Some of the British media took a different angle on the story. Manchester students ban clapping and insist on jazz hands read the headline in The Times; University of Manchester Students’ Union bans clapping, read the BBC. Some articles omitted references to accessibility and disability altogether, choosing to focus on the notion that clapping merely ‘causes anxiety’. On ITV’s Good Morning Britain, Piers Morgan harangued a representative from the student union, while a Twitter poll asked: “Should clapping be banned in case it causes anxiety?” with the answer a resounding no.

A poll on the Good Morning Twitter account: “Should clapping be banned in case it causes anxiety?” 16% said yes, 84% said no.

This all seems like a concerted effort to manufacture a story and turn what was a simple matter of accessibility into a wider debate, one that plays on ideas about political correctness gone mad and a generation of snowflake students. Chronic anxiety can and should be considered a disability but few in the public see it this way when used in such a context and the use of the term here without reference to accessibility only serves to confound the issue.

The substitution of discussions of accessibility for references to anxiety being caused made many feel able to demean those for whom access arrangements were being put in place. Several of the replies to the Twitter poll above (some of them recieving hundreds of likes) were from people with anxiety, stating that such measures were totally unecessary since they personally experience no issues with clapping.

Where explicit reference was made to disability in the press and online, the results were even more depressing. After a frankly baffling tweet that found a connection between the clapping ban and the First World War earlier in the week, Jeremy Vine tweeted this:

Jeremy at least acknowledges the fact taht the measure was introduced for disabled students, but nonetheless perpetuates a harmful myth about autistic people. Not only is it patronising to suggest that we need to be prepared for the world any more than those without autism, but the very idea that we can be acclimated to environments we find unpleasant is false.

Statements like this only succeed in convincing people that those with autism can be forced into change, that the right amount of exposure to a thing that they find unpleasant will make it tolerable. At its extremes, this ideology can manifest itself in abusive conversation therapies and treatments like ABA (Autism Behaviour Analysis). It only succeeds in causing autistic people to mask their discomfort and feel unable to speak up when they are suffering.

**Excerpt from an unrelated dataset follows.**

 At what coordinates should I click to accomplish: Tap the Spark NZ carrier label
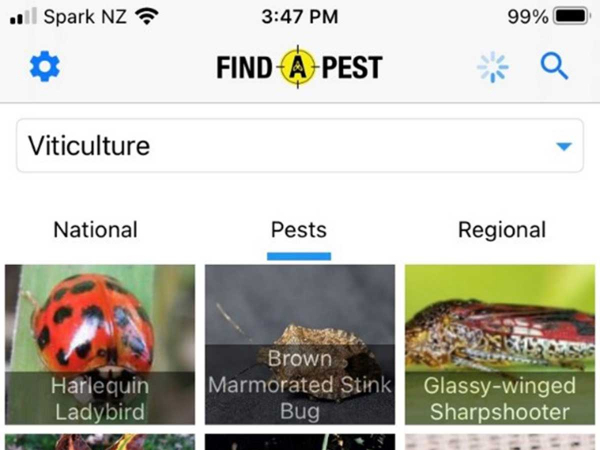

The sheer determination of neurotypicals like Jeremy Vine to make autistic people tolerate sensory environments they dislike reveals that they don’t believe we can have our own preferences, and make valid choices about them. It exposes a common strain of infantilisation. Why isn’t it okay for someone who is eighteen to decide they don’t want to go to a noisy concert or football match? This decision wouldn’t be questioned if it was made by anybody else. To many, autistic people are not free actors with their own preferences and tastes, but instead like children, who just need to keep trying vegetables until eventually they like them.

The conflation between accessibility and PC culture and between students with cognitive disabilities and snowflake millennials, is not new. It’s characteristic of a press that not only throws disabled students under the bus for clicks but also allows for the expression of outright hostility and discrimination in other places. Articles by autistic voices are few and far between, but outlets like the BBC are happy to publish articles with titles like: ‘I have dark thoughts about my children’s autism’.

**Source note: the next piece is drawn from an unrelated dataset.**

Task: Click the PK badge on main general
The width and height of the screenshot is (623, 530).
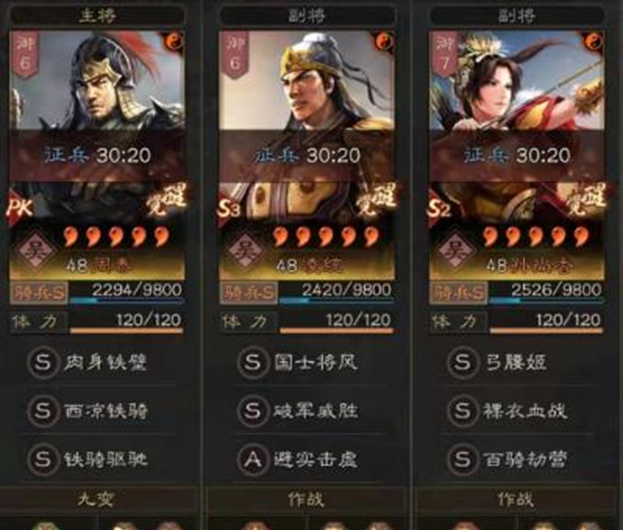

Earlier this year, the associate editor of The Spectator and prominent eugenecist Toby Young was fired from the government’s new Office for Students in part because of comments he made about inclusivity in an article in 2012:

If Gove is serious about wanting to bring back O-levels the government will have to repeal the Equality Act because any exam that isn’t “accessible” to a functionally illiterate troglodyte with a mental age of six will be judged to be “elitist” and therefore forbidden by Harman’s Law.

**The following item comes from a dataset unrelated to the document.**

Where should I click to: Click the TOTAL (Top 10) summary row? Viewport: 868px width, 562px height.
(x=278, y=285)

Last August, The Telegraph published an article by the academic Tibor Fischer entitled ‘My fellow lecturers won’t say it in public, but students today are moaning, illiterate snowflakes’. In it, he complained that “almost every fourth essay” pleaded extenuating circumstances on the basis of “Asperger’s, autism, anxiety, depression, ADHD, OCD, dyslexia, dyspraxia”.

The idea of the snowflake student and political correctness gone mad can and will be used to justify not making reasonable allowances for disabled students. Some of the statements made by Twitter users in relation to this story, such as that disabled people should avoid spaces they find hard rather than making them more accessible, are the same sort that lead to the exclusion of disabled people from public life.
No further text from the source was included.